Atualize o texto sobre Estorvo: reproduza tudo desde "O primeiro romance" até "e peripécias apresentadas.", trocando "enredo" por "argumento".

++++ Trecho

O primeiro romance de Chico Buarque se desenvolve sobre um enredo tenso, disforme, incerto e aflitivo, que é apresentado ao leitor pelos olhos – e pensamentos – de um personagem inominado, igualmente disforme e livre de apresentações formais, o que mais imprime à leitura a sensação de penetrar o psicológico desta primeira pessoa que narra e que, logicamente, neste processo, não se ocuparia em apresentar-se a si mesma; é neste pensamento que somos imersos em Estorvo (BUARQUE, 1991), cujo título, aliás, se mostra necessário e suficiente para resumir, em todas as instâncias, o personagem, que protagoniza e motiva as desventuras e peripécias apresentadas.
Através do olho mágico
A primeira cena do romance já mostra – e demonstra – claramente que a nitidez da realidade é inconstante e que aquilo que se infere, ainda que não seja fato, pode influenciar a existência e movê-la até mais do que os próprios fatos. Os olhos deste homem, que é um nítido antagonista da realidade e da sobriedade, enxergam, não além da razão, mas apesar dela, como que em paralelo a ela, desconsiderando os parâmetros racionais da realidade e reconstruindo a realidade através de seus próprios parâmetros.
O olhar do personagem, particular a ponto de relativizar a realidade e possibilitar a aceitação de uma outra, singular, própria, de acordo com sua percepção e seu juízo, este olhar observa o mundo e cria uma vida diferente da real, um sentido por entre esta realidade, preenchendo lacunas com pensamentos e deduções que seguem uma lógica própria e fazendo destes delírios sua realidade. Atenho-me na definição deste olhar, pois é ele – junto com suas atitudes, que nada são além de reações deste olhar - que dá a transparecer ao leitor a impressão do personagem sobre o mundo em que vive, e compõe a obra, filtrando, reanalisando e apresentando este singular mundo recriado.

++++++++
++++ Dados

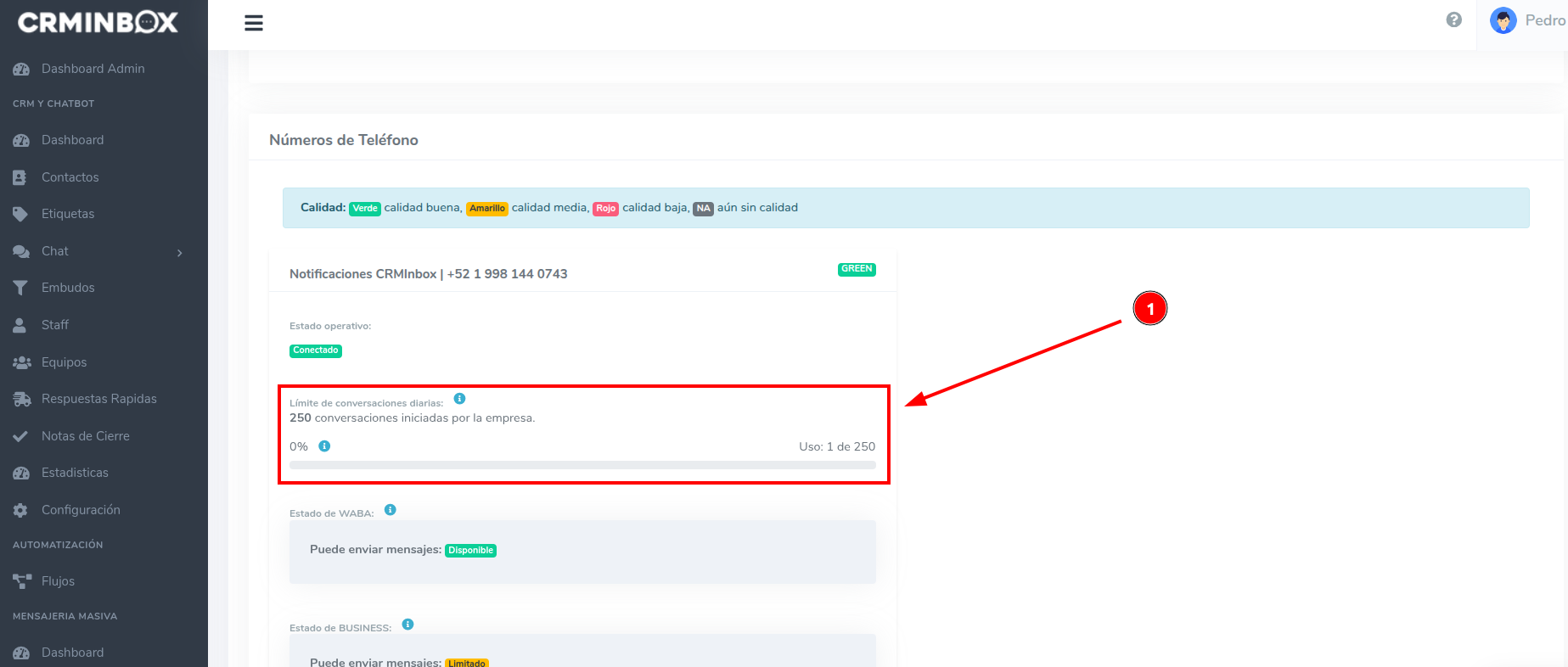Click info icon beside Estado de BUSINESS

tap(407, 625)
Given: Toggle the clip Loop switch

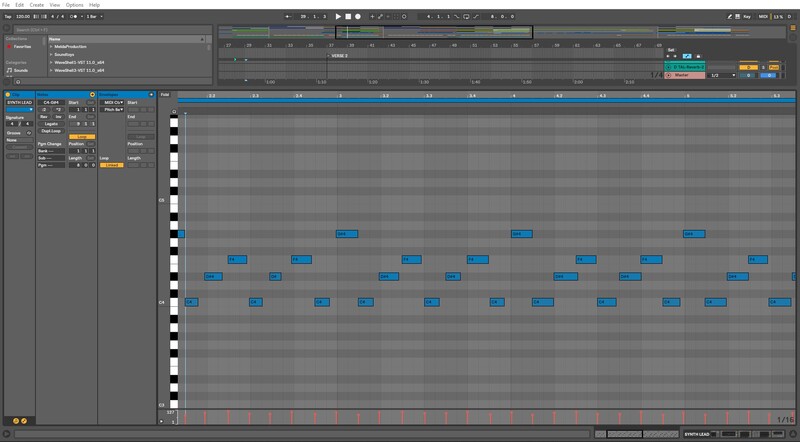Looking at the screenshot, I should [x=80, y=137].
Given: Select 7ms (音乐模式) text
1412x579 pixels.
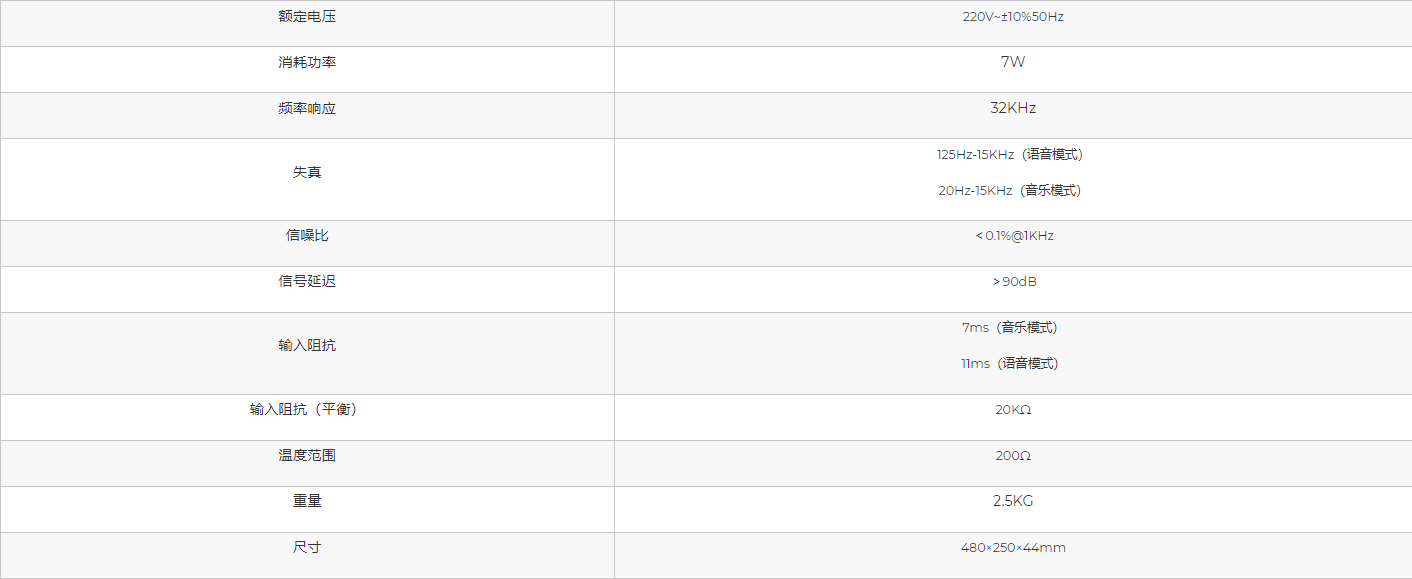Looking at the screenshot, I should [1010, 328].
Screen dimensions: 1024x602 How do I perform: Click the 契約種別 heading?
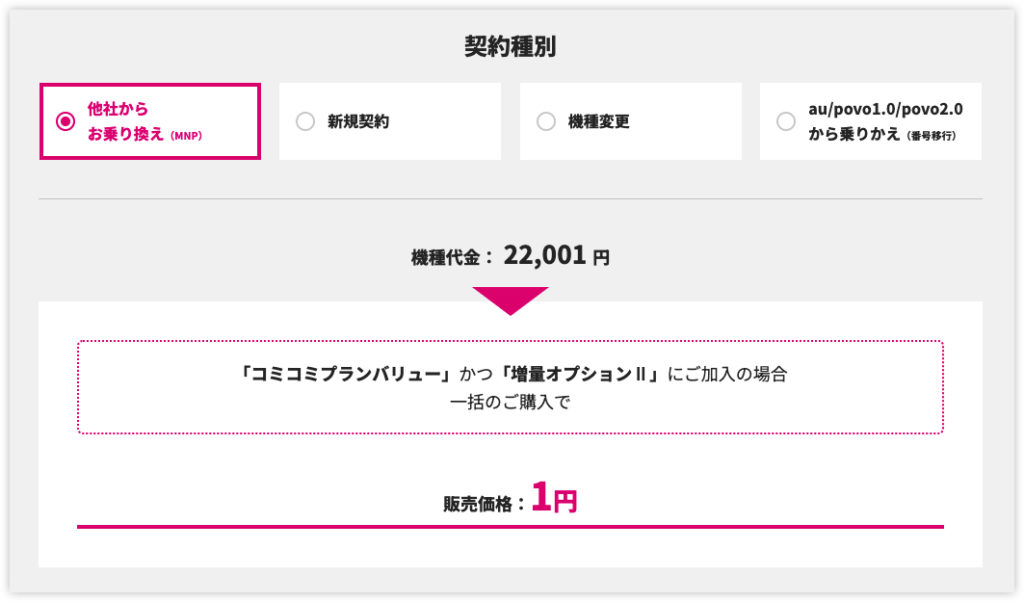pos(510,47)
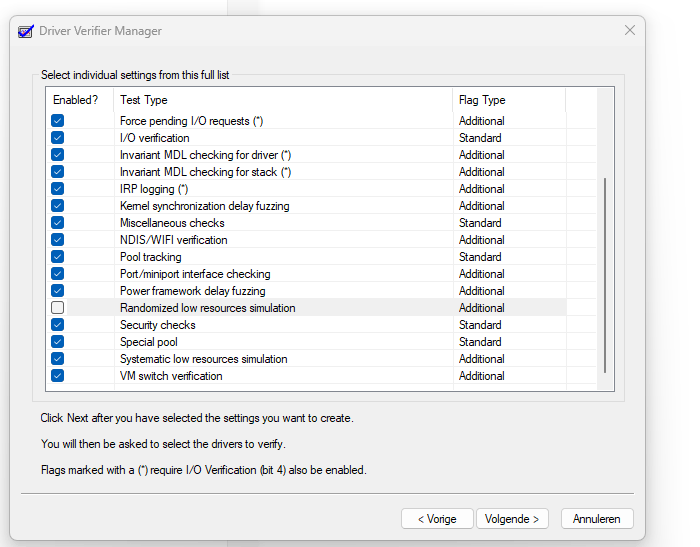Untick VM switch verification checkbox

click(x=58, y=376)
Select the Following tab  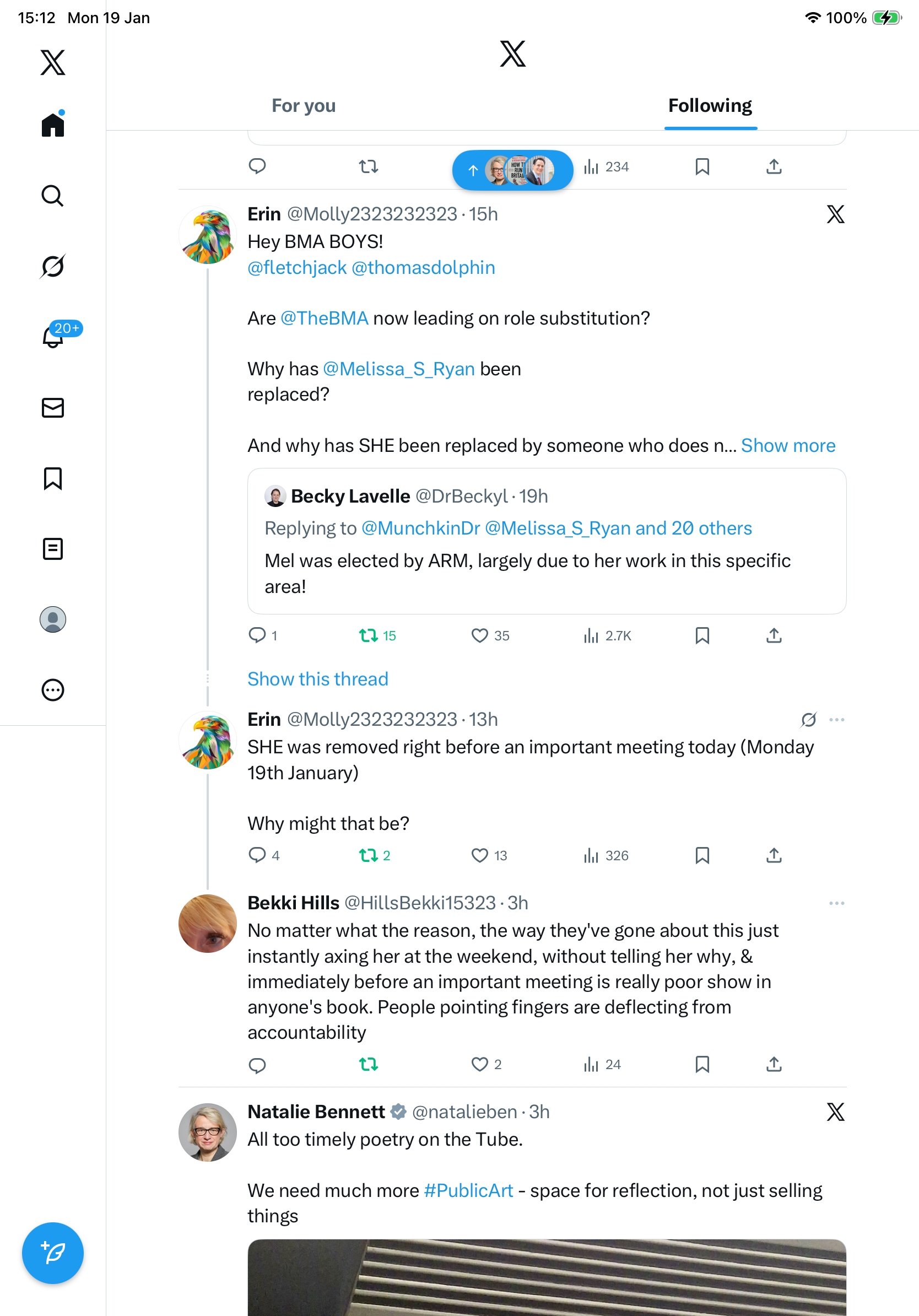pyautogui.click(x=710, y=106)
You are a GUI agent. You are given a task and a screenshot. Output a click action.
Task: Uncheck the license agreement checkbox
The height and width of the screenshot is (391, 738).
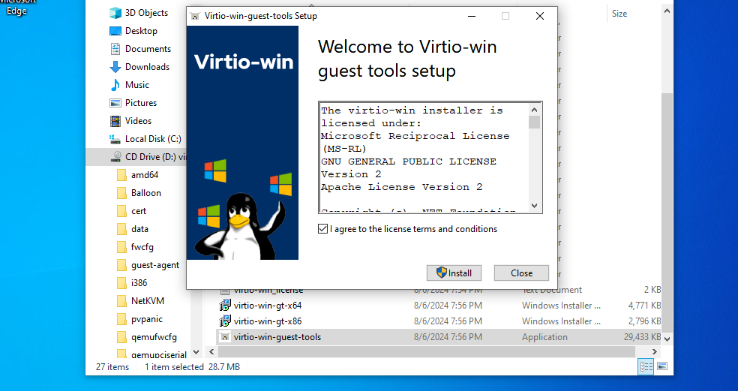pos(323,229)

++++++++

Em resposta:
O primeiro romance de Chico Buarque se desenvolve sobre um argumento tenso, disforme, incerto e aflitivo, que é apresentado ao leitor pelos olhos – e pensamentos – de um personagem inominado, igualmente disforme e livre de apresentações formais, o que mais imprime à leitura a sensação de penetrar o psicológico desta primeira pessoa que narra e que, logicamente, neste processo, não se ocuparia em apresentar-se a si mesma; é neste pensamento que somos imersos em Estorvo (BUARQUE, 1991), cujo título, aliás, se mostra necessário e suficiente para resumir, em todas as instâncias, o personagem, que protagoniza e motiva as desventuras e peripécias apresentadas.